GEOMETRY – AN OVERVIEW OF THE SUBJECT
How old is geometry?
Geometry is one of the oldest branches of mathematics. It flourished in Ancient Greece
from about 600 B.C.E., but was used by ancient Babylonians, Mayans, and Chinese. You
will hear names like Pythagoras, Euclid, Archimedes, Euler, and Gauss. In case you
think all of geometry is ancient, you should be aware that new branches of geometry were
developed in the 1800’s (non-Euclidean geometries) and in the late 1900’s (fractal
geometry).
What is geometry?
You can think of geometry as being composed of two intertwining strands:
1) the study of the physical world we live in
2) the creation and use of a logical system
The first strand comes from the fact that the word geometry literally means “earth
measure” and was developed to help solve problems in everyday life. It includes
practical applications such as computing angle measures, areas, and volumes of objects
we create and use. The second strand involves using definitions, postulates, theorems
and deductive reasoning to prove statements.
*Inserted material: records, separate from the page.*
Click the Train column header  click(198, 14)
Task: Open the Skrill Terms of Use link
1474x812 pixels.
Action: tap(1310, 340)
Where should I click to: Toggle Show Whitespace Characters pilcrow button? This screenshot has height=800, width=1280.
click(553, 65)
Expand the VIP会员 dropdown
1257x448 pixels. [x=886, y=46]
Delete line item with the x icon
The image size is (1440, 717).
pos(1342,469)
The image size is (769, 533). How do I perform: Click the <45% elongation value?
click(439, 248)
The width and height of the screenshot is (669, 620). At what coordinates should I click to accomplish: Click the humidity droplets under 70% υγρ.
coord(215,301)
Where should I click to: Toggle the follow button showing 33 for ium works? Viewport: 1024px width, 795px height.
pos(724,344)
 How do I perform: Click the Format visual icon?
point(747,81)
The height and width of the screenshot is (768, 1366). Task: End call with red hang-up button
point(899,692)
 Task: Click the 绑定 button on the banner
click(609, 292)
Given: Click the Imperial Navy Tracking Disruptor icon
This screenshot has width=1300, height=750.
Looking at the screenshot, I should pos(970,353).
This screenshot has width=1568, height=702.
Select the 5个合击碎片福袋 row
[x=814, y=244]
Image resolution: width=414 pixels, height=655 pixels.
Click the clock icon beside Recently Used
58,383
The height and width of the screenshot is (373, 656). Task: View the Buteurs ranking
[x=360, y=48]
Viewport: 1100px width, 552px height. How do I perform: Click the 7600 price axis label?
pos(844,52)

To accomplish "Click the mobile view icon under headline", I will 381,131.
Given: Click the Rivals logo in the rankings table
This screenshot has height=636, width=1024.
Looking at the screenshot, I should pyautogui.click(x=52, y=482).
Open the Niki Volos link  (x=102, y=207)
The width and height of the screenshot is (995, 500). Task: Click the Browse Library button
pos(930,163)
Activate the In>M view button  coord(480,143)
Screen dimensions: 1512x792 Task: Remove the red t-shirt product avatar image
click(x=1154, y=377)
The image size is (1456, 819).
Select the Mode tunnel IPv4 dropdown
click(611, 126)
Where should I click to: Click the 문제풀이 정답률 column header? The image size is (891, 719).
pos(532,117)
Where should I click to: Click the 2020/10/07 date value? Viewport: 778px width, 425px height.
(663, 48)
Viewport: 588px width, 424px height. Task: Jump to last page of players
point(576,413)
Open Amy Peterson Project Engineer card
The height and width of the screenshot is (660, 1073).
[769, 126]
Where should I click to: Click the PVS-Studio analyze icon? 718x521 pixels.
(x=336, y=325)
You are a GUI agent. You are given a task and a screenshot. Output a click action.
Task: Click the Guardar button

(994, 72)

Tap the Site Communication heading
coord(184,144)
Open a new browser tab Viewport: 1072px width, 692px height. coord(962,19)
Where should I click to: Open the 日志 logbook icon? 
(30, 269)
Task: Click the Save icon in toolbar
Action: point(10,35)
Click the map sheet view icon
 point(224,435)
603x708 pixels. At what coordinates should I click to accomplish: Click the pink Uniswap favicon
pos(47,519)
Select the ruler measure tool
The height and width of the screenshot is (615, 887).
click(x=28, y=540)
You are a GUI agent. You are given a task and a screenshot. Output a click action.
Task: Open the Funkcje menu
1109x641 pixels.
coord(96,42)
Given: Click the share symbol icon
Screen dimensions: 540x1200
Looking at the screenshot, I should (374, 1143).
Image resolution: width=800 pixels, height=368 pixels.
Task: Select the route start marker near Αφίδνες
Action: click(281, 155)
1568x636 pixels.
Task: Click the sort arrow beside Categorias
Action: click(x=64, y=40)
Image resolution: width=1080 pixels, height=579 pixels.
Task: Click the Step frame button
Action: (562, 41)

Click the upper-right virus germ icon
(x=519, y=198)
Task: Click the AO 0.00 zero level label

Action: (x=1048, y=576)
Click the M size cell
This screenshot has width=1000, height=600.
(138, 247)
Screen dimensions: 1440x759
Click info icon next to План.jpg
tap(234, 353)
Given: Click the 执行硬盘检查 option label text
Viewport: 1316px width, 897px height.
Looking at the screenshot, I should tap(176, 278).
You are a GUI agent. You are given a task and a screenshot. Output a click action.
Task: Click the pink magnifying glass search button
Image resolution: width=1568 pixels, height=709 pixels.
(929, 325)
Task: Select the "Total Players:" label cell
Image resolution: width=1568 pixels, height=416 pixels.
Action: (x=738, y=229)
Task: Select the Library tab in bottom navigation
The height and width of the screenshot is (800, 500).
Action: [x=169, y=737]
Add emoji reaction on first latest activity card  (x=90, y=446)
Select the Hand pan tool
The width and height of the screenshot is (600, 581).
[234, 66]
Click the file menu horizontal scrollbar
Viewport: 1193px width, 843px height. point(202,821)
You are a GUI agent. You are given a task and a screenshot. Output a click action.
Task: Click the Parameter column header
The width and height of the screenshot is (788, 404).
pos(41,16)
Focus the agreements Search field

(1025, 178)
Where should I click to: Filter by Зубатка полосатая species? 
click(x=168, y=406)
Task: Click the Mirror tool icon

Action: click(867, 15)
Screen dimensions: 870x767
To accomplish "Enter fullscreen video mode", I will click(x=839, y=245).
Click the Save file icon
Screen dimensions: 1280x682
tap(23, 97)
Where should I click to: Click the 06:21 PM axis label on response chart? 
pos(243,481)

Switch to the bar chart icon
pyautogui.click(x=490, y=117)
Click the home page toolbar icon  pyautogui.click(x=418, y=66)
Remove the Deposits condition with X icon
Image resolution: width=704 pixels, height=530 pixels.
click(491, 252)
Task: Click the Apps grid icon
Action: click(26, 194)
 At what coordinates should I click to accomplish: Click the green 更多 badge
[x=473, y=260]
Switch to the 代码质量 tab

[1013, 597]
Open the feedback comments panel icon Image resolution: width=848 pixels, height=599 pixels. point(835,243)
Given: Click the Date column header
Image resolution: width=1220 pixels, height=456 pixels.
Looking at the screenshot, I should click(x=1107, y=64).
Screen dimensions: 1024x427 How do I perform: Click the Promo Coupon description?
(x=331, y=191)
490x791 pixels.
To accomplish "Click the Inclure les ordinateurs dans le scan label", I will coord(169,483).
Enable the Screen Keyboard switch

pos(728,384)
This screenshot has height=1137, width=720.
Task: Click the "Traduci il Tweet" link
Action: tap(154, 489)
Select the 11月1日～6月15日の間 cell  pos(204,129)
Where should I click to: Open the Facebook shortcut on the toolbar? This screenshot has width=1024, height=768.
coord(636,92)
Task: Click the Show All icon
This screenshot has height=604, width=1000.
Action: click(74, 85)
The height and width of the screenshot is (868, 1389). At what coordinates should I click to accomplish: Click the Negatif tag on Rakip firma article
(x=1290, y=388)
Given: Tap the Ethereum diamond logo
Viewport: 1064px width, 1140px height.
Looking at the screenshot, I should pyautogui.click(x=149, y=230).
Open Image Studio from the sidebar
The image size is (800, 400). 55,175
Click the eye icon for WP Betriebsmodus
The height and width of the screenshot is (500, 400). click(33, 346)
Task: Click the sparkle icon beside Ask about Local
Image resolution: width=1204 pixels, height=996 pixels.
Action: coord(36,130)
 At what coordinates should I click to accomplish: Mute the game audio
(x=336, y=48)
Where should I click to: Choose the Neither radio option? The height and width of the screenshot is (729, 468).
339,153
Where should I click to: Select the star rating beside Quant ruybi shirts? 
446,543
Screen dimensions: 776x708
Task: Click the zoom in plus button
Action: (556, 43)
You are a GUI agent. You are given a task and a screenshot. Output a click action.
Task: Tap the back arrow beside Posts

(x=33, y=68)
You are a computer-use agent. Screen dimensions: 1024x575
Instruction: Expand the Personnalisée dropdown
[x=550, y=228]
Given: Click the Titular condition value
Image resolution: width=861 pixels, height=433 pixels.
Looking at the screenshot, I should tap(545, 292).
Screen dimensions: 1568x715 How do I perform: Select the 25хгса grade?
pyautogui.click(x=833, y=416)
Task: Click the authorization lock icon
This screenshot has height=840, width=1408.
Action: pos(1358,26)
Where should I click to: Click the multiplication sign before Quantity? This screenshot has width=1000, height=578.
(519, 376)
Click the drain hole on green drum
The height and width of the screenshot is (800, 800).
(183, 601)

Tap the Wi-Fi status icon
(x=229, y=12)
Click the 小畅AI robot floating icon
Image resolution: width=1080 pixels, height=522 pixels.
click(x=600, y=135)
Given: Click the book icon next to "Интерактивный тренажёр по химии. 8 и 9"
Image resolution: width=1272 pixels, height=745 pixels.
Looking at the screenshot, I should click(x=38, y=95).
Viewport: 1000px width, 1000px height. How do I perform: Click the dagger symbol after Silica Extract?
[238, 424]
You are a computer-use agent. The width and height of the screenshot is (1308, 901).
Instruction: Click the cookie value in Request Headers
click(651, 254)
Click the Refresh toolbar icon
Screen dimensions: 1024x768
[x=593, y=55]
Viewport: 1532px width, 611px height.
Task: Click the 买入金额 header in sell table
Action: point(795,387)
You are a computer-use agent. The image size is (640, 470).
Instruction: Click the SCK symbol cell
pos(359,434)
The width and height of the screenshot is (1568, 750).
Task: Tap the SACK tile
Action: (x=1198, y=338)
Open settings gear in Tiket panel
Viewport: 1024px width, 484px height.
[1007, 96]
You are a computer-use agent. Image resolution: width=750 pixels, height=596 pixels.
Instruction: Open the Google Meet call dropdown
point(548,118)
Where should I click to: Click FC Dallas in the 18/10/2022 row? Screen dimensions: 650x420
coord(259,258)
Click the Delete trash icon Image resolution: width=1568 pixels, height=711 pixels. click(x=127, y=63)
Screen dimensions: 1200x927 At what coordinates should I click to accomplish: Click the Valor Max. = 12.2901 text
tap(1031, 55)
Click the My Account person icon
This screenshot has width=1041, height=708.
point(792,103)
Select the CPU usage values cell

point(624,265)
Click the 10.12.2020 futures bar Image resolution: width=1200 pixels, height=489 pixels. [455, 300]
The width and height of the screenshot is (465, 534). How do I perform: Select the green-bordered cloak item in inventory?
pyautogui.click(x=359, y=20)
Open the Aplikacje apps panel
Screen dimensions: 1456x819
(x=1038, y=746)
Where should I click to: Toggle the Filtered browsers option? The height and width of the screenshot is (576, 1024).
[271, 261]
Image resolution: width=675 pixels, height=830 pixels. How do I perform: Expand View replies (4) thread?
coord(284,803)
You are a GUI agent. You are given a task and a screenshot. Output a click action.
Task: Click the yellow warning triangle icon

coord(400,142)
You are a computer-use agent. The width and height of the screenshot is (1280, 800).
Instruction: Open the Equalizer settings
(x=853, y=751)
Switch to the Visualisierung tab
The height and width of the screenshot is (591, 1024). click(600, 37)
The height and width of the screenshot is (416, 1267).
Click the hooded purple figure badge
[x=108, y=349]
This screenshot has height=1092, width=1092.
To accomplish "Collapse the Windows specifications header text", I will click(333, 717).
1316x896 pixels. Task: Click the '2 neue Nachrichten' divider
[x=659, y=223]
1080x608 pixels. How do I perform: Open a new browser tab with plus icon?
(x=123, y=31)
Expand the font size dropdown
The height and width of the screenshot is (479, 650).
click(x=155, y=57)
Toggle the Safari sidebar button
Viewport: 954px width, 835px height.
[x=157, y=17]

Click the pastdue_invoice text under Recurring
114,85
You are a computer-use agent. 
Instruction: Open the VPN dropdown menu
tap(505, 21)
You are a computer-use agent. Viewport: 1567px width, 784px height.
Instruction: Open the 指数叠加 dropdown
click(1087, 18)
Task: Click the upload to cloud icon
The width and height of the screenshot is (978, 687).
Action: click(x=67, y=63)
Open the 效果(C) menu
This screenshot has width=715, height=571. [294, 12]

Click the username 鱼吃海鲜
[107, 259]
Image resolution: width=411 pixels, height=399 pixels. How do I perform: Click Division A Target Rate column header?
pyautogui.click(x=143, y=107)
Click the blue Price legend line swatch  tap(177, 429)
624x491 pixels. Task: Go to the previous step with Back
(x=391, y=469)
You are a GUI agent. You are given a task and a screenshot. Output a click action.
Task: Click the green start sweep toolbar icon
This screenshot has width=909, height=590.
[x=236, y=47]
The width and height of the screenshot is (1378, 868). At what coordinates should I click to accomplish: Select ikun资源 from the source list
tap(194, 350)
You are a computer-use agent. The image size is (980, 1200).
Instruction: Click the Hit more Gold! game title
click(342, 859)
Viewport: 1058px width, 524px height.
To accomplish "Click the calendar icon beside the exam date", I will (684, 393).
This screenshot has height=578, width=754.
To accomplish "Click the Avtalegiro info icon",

It is like learning the vocabulary and rules
associated with a game (football, chess) and then playing the game! Working within a
logical system and creating proofs are great examples of using critical thinking!
What is the difference between a postulate and a theorem?
A postulate is a statement we agree to be true without proof. It is an accepted, agreeupon statement. (These will hopefully be agreeable to everyone or else you have to go
off and invent your own geometry!)
A theorem is a statement that we prove to be true by using logical reasoning and
previously proved statements. Most of our statements will be of this type because we
don’t just want to agree to everything!
Example of a postulate: Through two distinct points there is exactly
one line. (agree to this?)
Example of a theorem: The sum of the measures of the interior angles
of a triangle is 180. (prove it to me!)
(You will need to study which statements are postulates and which are
theorems!)
Can I write my own definitions of words we use?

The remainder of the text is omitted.